**Action item**
Whenever a line in the following entries includes "search", tally it. Report nothing except the final count.

※ ※ ※

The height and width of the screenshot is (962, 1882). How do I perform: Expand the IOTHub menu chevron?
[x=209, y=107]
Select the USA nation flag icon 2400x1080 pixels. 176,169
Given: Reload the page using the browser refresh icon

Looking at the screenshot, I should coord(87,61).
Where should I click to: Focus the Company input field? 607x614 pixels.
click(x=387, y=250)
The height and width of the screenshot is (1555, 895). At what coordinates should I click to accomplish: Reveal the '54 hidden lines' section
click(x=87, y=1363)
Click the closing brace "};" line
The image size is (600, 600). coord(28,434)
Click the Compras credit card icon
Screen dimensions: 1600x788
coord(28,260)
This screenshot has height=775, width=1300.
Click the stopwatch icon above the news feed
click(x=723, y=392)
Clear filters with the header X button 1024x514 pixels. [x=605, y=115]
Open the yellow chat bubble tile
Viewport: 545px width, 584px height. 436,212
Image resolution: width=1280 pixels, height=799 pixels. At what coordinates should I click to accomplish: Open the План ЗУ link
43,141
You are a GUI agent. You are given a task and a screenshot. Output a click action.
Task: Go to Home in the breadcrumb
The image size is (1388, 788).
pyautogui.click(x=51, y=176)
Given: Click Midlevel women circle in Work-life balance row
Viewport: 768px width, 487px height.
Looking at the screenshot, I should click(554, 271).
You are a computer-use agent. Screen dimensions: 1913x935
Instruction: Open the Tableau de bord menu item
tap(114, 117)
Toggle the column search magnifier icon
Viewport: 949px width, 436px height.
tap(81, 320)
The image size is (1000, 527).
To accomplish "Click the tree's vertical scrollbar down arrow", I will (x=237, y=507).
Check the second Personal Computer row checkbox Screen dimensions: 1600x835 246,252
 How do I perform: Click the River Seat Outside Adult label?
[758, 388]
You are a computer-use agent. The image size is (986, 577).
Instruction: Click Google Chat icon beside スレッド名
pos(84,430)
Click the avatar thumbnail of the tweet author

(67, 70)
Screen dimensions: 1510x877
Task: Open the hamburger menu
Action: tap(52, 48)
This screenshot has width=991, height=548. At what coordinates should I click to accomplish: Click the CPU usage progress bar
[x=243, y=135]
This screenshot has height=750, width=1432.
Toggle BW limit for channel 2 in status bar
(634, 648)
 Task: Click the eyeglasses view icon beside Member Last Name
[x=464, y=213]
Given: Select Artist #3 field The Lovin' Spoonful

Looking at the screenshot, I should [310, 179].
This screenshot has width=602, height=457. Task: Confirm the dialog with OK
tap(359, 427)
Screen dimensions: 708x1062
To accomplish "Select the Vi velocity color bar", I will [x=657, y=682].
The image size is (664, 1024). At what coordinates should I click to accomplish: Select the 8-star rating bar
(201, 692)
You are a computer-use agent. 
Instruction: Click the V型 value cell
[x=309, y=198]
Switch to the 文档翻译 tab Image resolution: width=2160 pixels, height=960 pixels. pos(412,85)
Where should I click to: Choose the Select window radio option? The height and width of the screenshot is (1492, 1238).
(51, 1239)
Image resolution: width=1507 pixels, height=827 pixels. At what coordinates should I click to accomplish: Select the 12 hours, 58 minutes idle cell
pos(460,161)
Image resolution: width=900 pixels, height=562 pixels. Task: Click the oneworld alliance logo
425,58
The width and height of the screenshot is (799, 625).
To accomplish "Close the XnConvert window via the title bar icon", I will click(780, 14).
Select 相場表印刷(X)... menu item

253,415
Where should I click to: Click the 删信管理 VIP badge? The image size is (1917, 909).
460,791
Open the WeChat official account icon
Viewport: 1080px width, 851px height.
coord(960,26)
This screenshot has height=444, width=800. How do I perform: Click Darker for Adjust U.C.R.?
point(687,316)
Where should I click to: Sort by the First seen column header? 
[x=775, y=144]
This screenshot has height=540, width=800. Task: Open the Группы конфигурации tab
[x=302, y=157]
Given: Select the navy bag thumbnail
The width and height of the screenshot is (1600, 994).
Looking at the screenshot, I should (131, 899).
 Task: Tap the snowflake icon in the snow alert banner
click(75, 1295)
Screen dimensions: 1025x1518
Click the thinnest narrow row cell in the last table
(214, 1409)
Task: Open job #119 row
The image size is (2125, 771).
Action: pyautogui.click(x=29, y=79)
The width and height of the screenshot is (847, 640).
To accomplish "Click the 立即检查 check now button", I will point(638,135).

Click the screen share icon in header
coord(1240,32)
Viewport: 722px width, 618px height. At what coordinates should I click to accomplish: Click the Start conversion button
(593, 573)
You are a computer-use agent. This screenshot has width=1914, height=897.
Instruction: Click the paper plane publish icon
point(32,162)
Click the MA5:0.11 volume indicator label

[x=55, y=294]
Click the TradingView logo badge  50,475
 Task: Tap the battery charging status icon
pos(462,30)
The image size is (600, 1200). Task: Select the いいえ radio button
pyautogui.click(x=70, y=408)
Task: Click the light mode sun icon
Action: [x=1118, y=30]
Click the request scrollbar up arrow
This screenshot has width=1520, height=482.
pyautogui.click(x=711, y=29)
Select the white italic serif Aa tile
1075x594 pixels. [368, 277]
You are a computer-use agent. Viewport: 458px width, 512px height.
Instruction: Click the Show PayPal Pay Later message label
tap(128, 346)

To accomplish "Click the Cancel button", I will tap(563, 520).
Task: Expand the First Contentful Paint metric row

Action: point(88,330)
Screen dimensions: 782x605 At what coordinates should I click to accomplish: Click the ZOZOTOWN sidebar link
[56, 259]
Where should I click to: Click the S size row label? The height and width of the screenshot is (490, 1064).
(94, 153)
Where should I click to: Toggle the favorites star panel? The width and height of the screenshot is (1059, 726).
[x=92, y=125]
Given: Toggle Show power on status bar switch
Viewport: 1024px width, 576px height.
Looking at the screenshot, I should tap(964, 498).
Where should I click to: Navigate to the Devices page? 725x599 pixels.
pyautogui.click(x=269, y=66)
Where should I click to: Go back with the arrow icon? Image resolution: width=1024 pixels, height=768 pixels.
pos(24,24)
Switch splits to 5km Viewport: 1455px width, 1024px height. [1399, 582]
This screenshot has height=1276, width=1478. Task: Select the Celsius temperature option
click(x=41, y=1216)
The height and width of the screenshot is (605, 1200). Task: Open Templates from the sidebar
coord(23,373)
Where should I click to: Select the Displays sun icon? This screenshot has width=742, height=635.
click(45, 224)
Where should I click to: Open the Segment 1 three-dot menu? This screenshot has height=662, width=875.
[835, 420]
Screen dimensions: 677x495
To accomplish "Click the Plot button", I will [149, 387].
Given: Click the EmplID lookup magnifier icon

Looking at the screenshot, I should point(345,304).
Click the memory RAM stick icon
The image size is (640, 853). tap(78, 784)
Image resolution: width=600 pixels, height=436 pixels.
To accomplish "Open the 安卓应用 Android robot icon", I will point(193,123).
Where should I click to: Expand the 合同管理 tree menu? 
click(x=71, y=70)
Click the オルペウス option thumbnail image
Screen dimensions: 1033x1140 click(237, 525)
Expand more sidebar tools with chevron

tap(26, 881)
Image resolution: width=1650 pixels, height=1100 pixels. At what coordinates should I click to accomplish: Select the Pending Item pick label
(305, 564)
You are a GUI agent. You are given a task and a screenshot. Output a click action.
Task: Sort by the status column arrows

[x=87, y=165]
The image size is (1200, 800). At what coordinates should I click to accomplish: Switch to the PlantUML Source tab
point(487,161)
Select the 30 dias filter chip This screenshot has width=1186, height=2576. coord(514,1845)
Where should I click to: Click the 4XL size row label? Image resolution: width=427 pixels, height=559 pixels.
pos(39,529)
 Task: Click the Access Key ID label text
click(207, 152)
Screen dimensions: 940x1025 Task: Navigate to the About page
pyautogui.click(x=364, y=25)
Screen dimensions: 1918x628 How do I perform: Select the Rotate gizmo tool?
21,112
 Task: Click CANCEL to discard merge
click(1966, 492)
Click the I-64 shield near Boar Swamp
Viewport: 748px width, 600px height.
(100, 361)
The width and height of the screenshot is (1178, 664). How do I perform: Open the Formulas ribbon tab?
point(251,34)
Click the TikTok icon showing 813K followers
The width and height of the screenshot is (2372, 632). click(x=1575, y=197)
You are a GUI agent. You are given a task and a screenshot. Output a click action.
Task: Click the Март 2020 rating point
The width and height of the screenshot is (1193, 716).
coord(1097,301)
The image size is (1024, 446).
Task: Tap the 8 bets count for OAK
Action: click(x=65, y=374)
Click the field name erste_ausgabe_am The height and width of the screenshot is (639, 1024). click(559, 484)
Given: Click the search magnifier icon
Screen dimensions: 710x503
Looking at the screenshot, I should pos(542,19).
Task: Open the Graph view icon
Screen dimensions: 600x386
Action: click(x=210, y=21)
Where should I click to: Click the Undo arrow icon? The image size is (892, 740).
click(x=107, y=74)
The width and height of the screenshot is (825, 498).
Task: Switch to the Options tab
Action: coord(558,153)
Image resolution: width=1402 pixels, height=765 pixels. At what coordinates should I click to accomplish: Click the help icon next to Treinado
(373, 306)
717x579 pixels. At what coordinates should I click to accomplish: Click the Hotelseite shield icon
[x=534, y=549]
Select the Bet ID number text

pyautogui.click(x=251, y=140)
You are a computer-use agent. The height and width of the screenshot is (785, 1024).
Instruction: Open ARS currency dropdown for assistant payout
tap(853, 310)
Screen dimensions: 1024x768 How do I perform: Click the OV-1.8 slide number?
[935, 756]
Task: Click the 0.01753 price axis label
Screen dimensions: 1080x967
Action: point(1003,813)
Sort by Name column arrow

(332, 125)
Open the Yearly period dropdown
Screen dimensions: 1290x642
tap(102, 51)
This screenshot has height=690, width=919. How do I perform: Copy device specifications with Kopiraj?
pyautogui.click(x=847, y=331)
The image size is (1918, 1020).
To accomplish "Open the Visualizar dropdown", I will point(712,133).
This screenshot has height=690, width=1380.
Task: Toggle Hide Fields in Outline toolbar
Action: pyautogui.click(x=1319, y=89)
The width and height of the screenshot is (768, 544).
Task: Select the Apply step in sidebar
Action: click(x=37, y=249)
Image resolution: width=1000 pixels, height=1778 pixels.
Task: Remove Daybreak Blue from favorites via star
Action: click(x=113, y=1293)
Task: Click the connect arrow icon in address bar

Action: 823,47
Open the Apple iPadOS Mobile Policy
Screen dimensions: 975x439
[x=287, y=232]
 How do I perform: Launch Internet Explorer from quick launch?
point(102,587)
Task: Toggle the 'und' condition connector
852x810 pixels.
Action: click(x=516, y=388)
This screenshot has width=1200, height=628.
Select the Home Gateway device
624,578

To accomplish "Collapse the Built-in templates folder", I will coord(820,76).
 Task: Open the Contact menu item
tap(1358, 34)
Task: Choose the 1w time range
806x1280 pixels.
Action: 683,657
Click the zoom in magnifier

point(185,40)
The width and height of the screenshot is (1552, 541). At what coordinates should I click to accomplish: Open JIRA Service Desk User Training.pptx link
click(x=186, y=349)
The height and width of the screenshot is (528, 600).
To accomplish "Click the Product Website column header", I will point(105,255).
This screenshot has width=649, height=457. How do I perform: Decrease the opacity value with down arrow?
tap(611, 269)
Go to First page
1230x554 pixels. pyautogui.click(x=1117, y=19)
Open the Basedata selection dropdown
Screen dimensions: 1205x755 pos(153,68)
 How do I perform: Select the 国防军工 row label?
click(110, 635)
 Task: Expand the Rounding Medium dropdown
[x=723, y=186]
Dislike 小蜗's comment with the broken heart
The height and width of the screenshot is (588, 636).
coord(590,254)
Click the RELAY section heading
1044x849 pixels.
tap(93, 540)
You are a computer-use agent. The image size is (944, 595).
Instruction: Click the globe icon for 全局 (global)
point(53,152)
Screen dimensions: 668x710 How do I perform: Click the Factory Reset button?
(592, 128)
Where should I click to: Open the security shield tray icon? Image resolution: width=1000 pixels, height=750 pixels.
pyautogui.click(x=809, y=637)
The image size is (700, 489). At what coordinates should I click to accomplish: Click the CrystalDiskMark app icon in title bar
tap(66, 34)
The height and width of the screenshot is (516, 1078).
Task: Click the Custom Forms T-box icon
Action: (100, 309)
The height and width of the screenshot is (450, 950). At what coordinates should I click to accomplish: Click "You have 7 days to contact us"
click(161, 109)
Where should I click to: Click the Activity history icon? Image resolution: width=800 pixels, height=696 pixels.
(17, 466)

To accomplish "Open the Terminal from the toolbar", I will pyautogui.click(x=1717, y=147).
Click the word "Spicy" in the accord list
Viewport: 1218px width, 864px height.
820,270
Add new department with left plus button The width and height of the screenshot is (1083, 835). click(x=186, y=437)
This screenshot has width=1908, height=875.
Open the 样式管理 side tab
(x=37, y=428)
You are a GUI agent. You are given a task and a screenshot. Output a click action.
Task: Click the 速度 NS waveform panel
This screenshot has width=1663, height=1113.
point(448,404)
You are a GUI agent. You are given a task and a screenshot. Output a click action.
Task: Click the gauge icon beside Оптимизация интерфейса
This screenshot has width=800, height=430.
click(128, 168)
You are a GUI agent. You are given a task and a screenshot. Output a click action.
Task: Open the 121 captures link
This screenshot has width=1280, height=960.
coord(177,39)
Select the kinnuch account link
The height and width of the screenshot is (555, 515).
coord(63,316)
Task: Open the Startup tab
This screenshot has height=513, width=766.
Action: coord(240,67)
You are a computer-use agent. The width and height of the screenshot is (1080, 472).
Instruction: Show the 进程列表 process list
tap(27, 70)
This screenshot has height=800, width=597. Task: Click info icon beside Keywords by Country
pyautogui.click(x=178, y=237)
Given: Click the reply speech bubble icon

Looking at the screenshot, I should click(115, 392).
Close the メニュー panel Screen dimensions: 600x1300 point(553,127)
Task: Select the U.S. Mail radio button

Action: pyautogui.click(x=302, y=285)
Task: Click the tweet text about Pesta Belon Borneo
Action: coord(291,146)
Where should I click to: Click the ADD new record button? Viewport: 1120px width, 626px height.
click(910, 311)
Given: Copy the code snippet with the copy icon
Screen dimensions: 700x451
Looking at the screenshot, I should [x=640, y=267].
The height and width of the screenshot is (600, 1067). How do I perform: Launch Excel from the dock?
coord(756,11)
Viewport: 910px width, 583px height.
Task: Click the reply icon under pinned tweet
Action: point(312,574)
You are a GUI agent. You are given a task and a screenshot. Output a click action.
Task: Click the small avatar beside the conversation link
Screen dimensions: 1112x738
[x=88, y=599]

※ ※ ※

**Answer below**
2